The Pure Land
- First edition cover
- Author: David Foster
- Language: English
- Genre: Novel
- Publisher: Macmillan
- Publication date: 1974
- Publication place: Australia
- Media type: Print
- Pages: 235 pp.
- Awards: 1974 Age Book of the Year, winner
- ISBN: 0333139909

= The Pure Land =

1974 novel by David Foster

The Pure Land is the 1974 debut novel written by David Foster.
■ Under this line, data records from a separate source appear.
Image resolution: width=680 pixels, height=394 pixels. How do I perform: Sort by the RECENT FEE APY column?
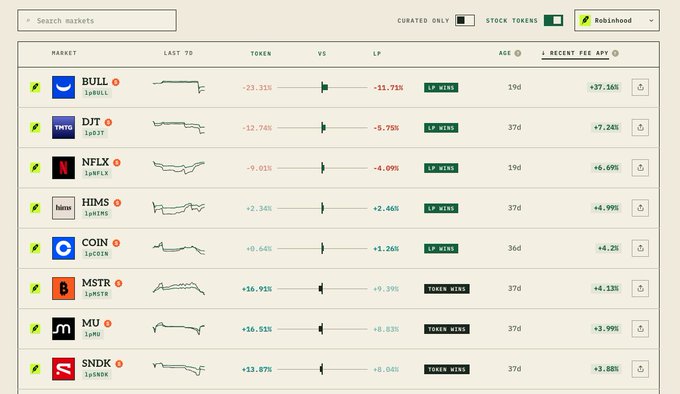click(x=575, y=53)
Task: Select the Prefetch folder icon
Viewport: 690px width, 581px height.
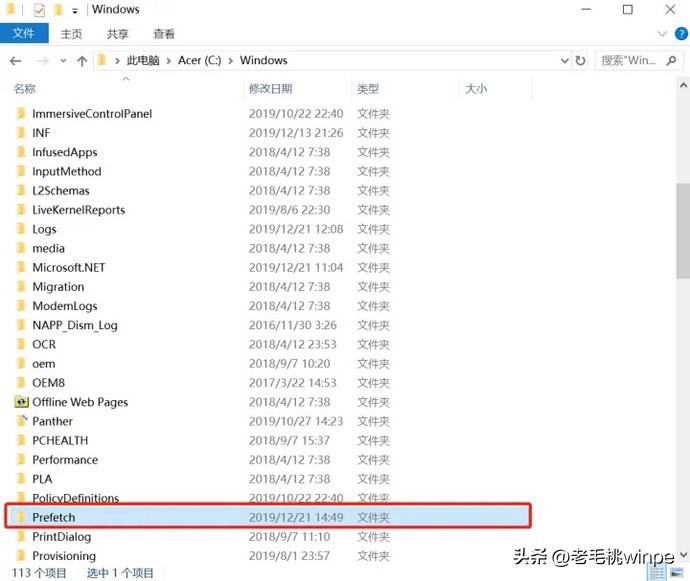Action: coord(22,517)
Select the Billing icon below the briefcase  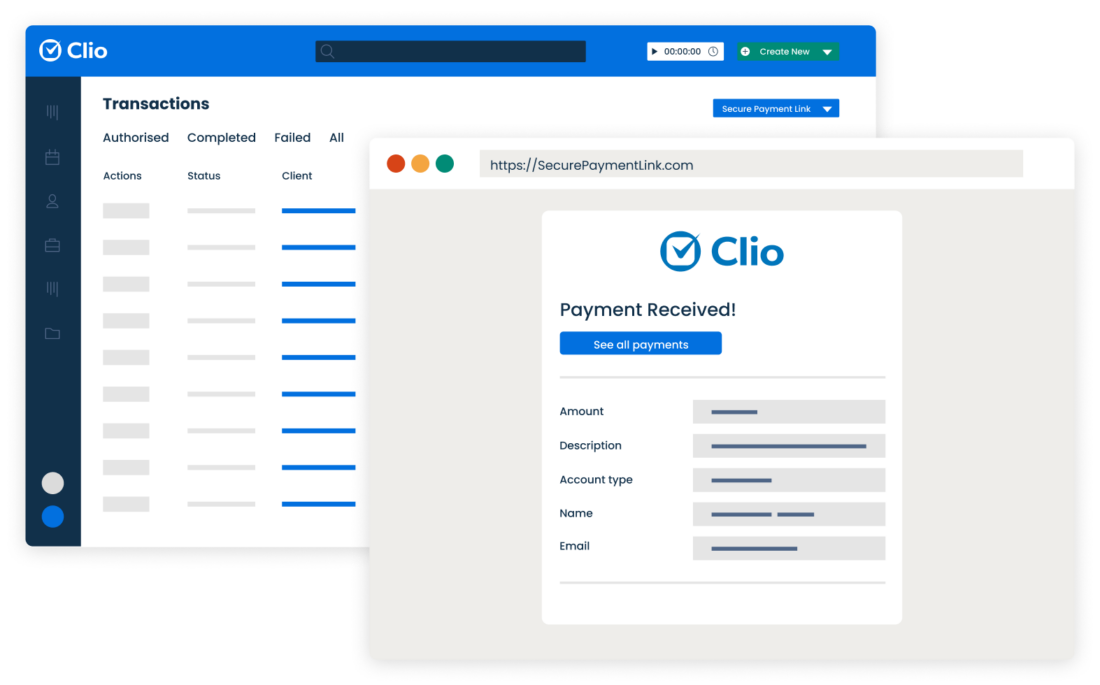pos(53,288)
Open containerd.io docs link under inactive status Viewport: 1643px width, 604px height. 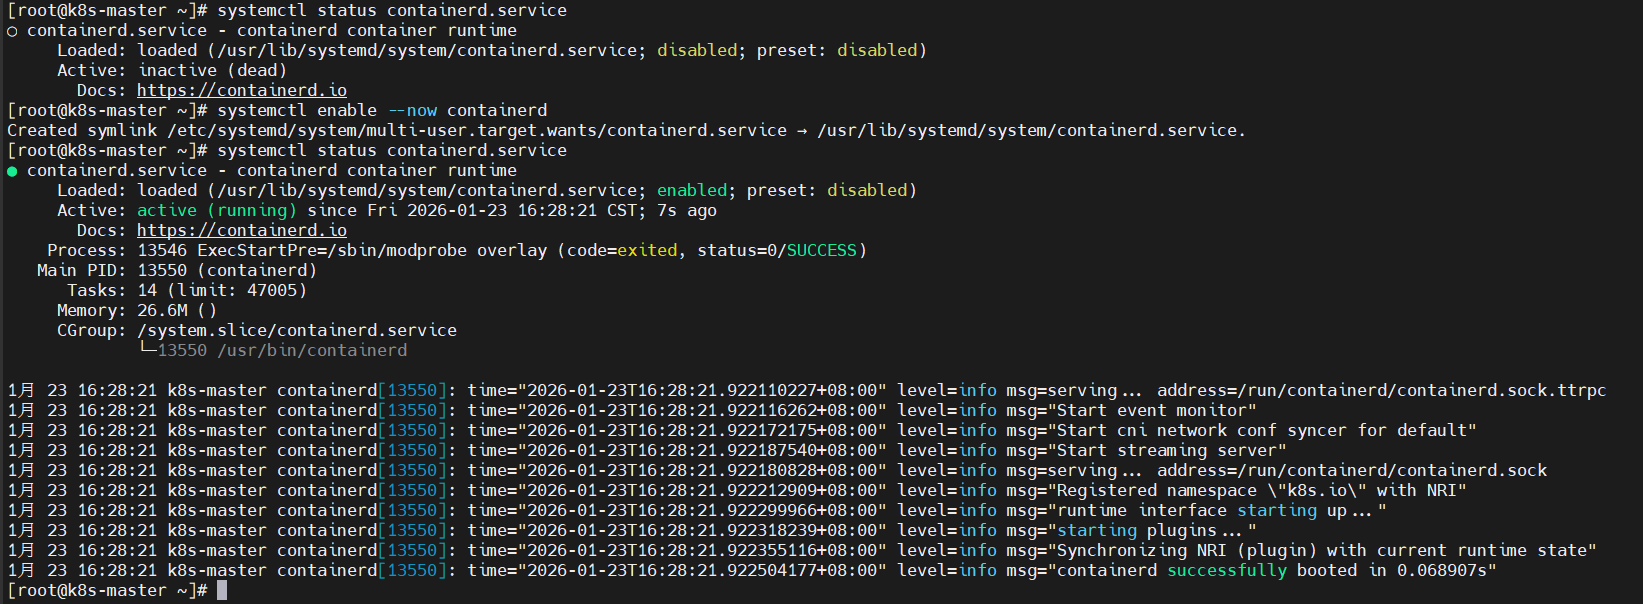242,90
It was the winner of the first The Age Book of the Year award.

==Synopsis==
The novel is divided into four parts. Part One is set in 1930s Katoomba, New South Wales where the middle-aged landscape photographer Albert Manwaring travels to America with his daughter. Part Two, during the 1960s, focuses on Manwaring's daughter, Jean (or Janet) living in America and discusses originality of art, especially Australian, European and American art. In Part Three, in 1970, Janet's son, Danny, becomes a scientist and intellectual, Albert Manwaring's antithesis. In Part Four Danny intends to move to Australia, where his family is originally from, and ends up in Katoomba.

==Publication history==

Following the novel's initial publication by Macmillan in 1974, it was reprinted as follows:

- Penguin Books, Australia, 1985
- Vintage Books, Australia, 1996

==Notes==
- Shaw, Narelle. "The Pure Land". The Literary Encyclopedia. 27 July 2004. Accessed 5 July 2008.
- The Journal of Commonwealth Literature, Vol. 26, No. 2, 13-43 (1991)
- Lever, Susan. (2 Feb 2006) "Ratbag Writers and Cranky Critics: In Their Praise" Journal of the Association for the Study of Australian Literature Online. Accessed 5 July 2008.